By the age of 2 years, 35% of the children (46 of 132) had developed allergic eczema, a condition in which the skin becomes irritated, red and itchy. But children who had received probiotics were half as likely to develop the skin condition, . This cut in eczema risk is the "most spectacular, single result" to come out of studies on preventing allergic disease, Dr. Simon H. Murch of Royal Free and University College School of Medicine in London, UK, said in an interview.

Exactly why friendly gut bacteria might protect against allergies is unclear, but the effect may be an "extension of the hygiene hypothesis." This hypothesis holds that the worldwide growth in allergic disease is in part due to our increasingly sterile surroundings. When babies are exposed to germs early on, some experts suggest, their immune systems are steered toward infection-fighting mode, and away from the tendency to overreact to normally benign substances. Support for this idea comes from studies showing that infants who have more colds and other infections have lower asthma rates later in life.
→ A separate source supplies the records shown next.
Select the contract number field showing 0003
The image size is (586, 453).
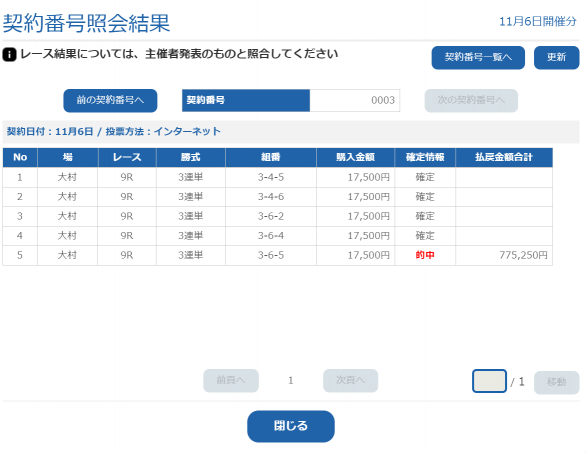pyautogui.click(x=355, y=100)
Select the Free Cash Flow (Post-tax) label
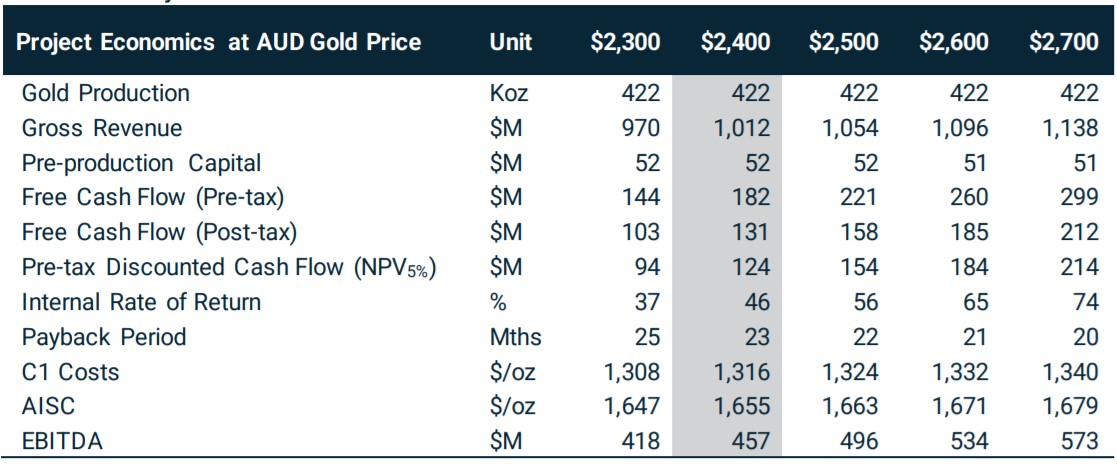 point(160,232)
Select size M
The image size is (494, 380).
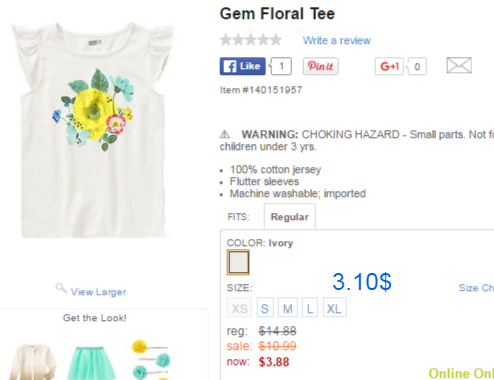coord(288,308)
The results of this study suggest that intestine-dwelling bacteria may also play an important role in pushing the immune system away from allergic reactions, the Finnish researchers explain. But how gut bacteria might do this is unclear, noted Dr. Andrew Liu, a pediatric allergy specialist at National Jewish Medical and Research Center in Denver, Colorado. Also unknown is whether these friendly bacteria or infection-causing germs are more important in cutting allergy risk. Still, Liu said the findings are "quite exciting," in part because probiotic treatment seems harmless. And although the treatment has so far shown effects only on eczema, Liu noted, eczema is often an indicator of a child's later asthma risk.

Kalliomaki M, Salminen S, Arvilommi H, Kero P, Koskinen P, Isolauri E. Probiotics in primary prevention of atopic disease: a randomised placebo-controlled trial. The Lancet 2001;357:1076-1079.